Extracted data below:

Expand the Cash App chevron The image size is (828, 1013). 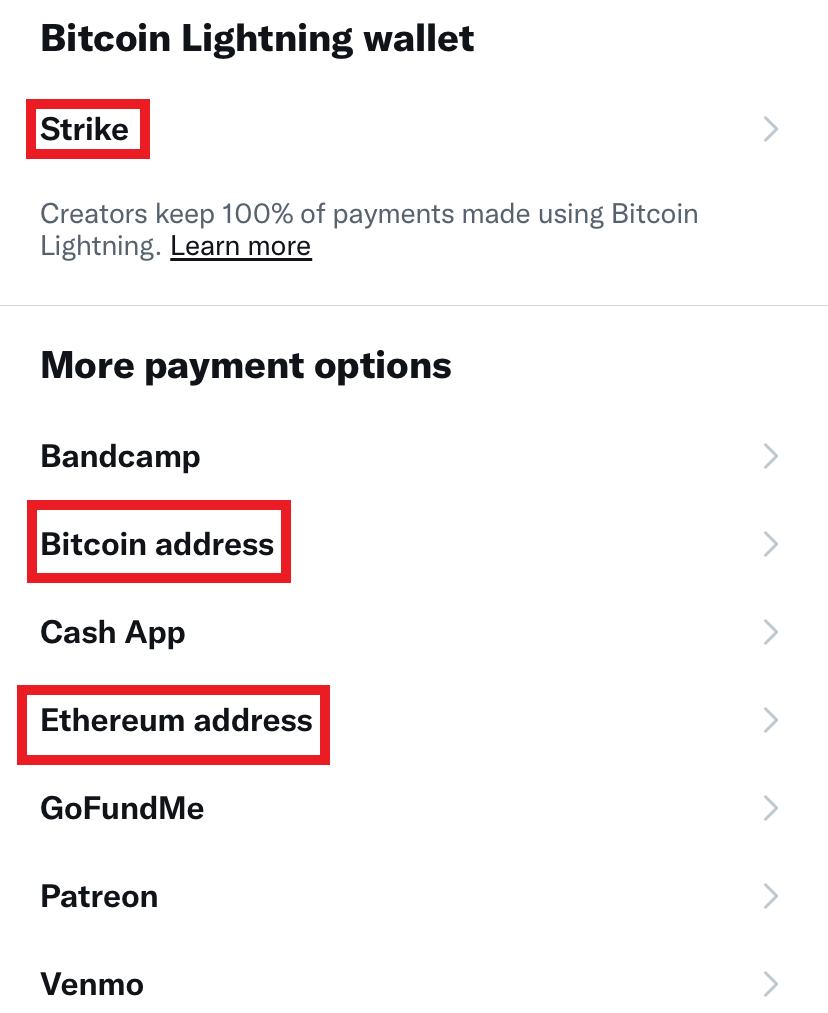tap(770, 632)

End of Extracted data.
Extracted data below:

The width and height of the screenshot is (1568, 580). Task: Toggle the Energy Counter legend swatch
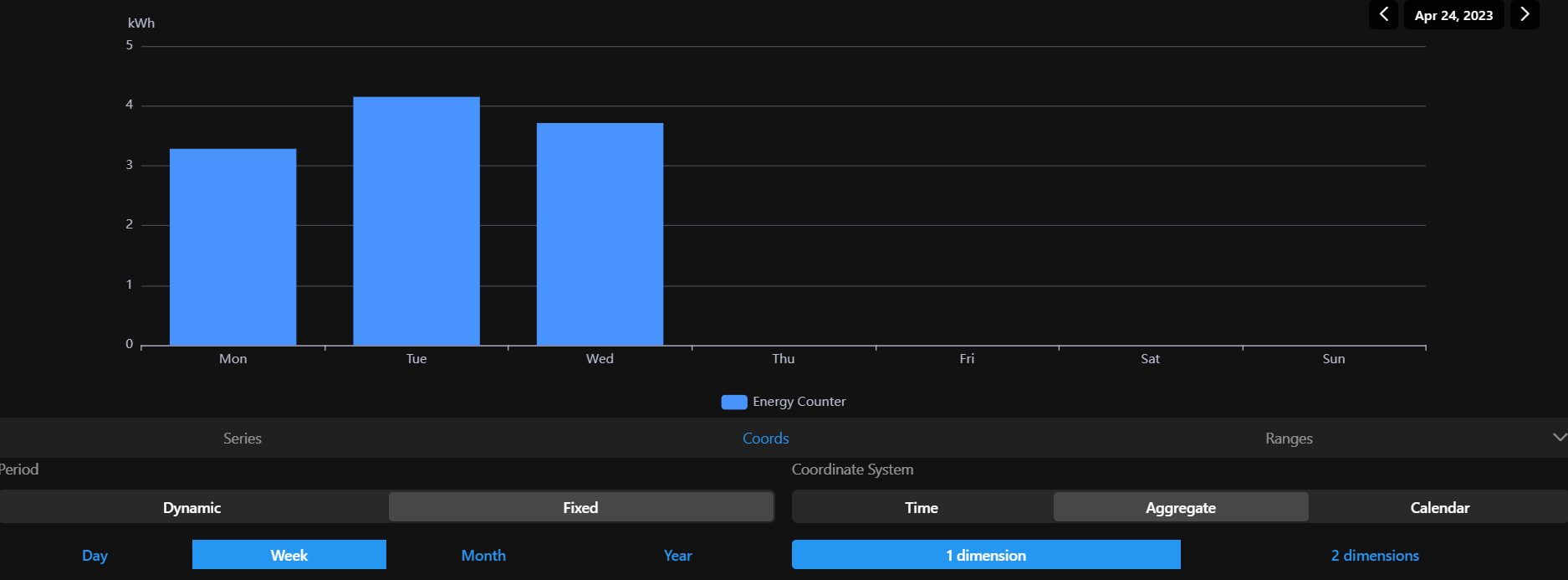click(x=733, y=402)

End of Extracted data.
Extracted data below:

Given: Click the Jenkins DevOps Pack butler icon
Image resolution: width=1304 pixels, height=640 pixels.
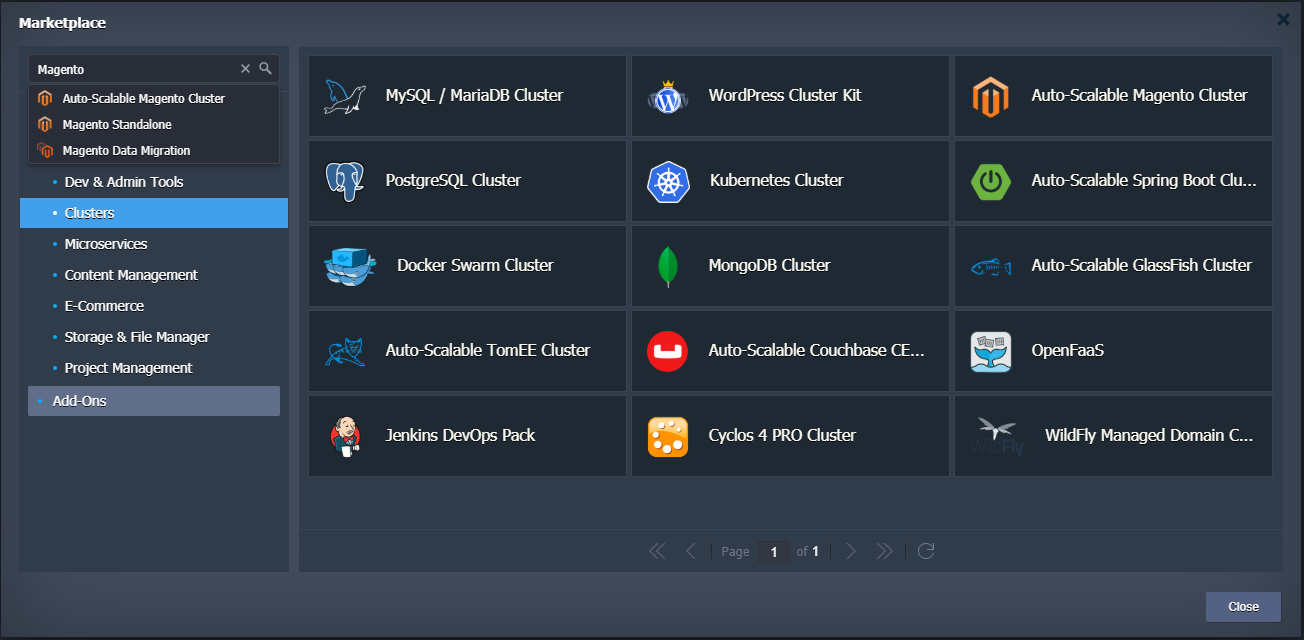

End of Extracted data.

Problem> Each line in the listing above from the one containing "Given: Click the" through the one containing "Image resolution: width=1304" should be repeated exactly, and no other line.

Task answer>
Given: Click the Jenkins DevOps Pack butler icon
Image resolution: width=1304 pixels, height=640 pixels.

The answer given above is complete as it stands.